• [Instruction 1]
Format each line of the entries below as a JSON list of strings, one string per line, and leave out blank lines and the pictures.

───── Selected text ─────

Kristyna Müller

Kristyna Müller
01.04.2016 - 08.05.2016

Kristyna Müller is a curator working for Haninge Konsthall, Stockholm, Sweden, since 2012. Previously she has been doing exhibitions on freelance basis and also worked for the Czech centre in Stockholm, the Vasa Museum, Stockholm. She holds an MA in Curating from Stockholm University and a BcA in still photography from FAMU, Prague.

Within her curatorial practice she has a particular focus on socially engaged practices, site-specific projects, as well as public interventions. She has curated several exhibitions within these topics as well as edited the publication “Konst, språk och kollisioner” (2015) that explores the work of Haninge Konsthall.

───── Data for this exercise ─────

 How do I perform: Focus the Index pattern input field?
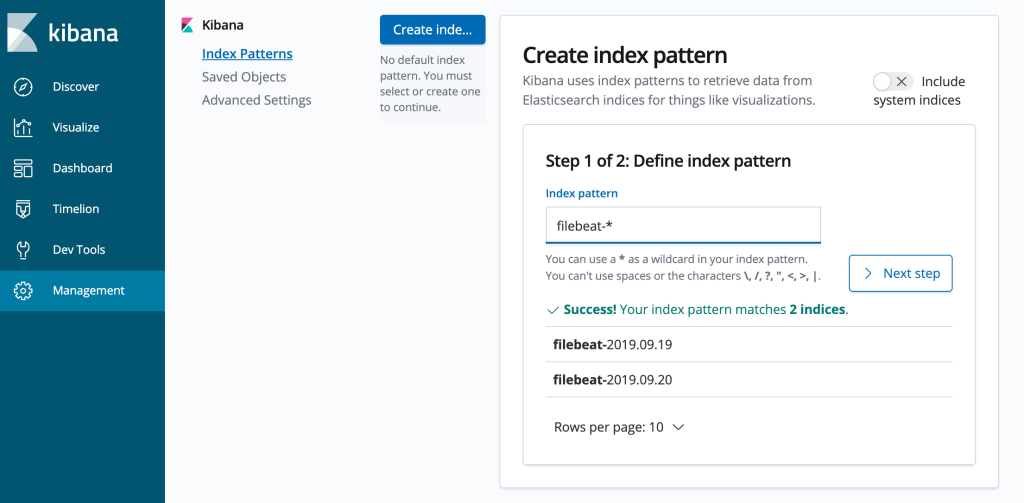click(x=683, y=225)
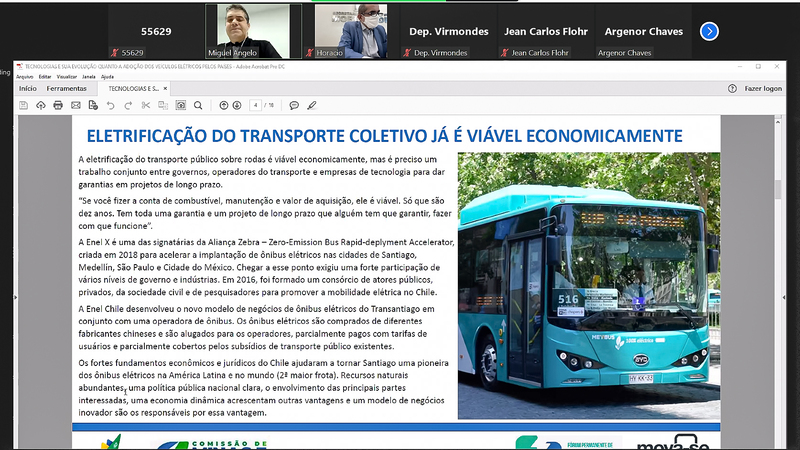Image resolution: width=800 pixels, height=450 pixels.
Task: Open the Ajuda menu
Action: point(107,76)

─────

• [Instruction 2]
From the biography of the curator, copy verbatim the part that opens with the words containing "Within her curatorial" and closes with "of Haninge Konsthall.".

• [Problem solution 1]
[
  " How do I perform: Focus the Index pattern input field?",
  "click(x=683, y=225)",
  "Image resolution: width=800 pixels, height=450 pixels.",
  "Task: Open the Ajuda menu",
  "Action: point(107,76)"
]

• [Problem solution 2]
Within her curatorial practice she has a particular focus on socially engaged practices, site-specific projects, as well as public interventions. She has curated several exhibitions within these topics as well as edited the publication “Konst, språk och kollisioner” (2015) that explores the work of Haninge Konsthall.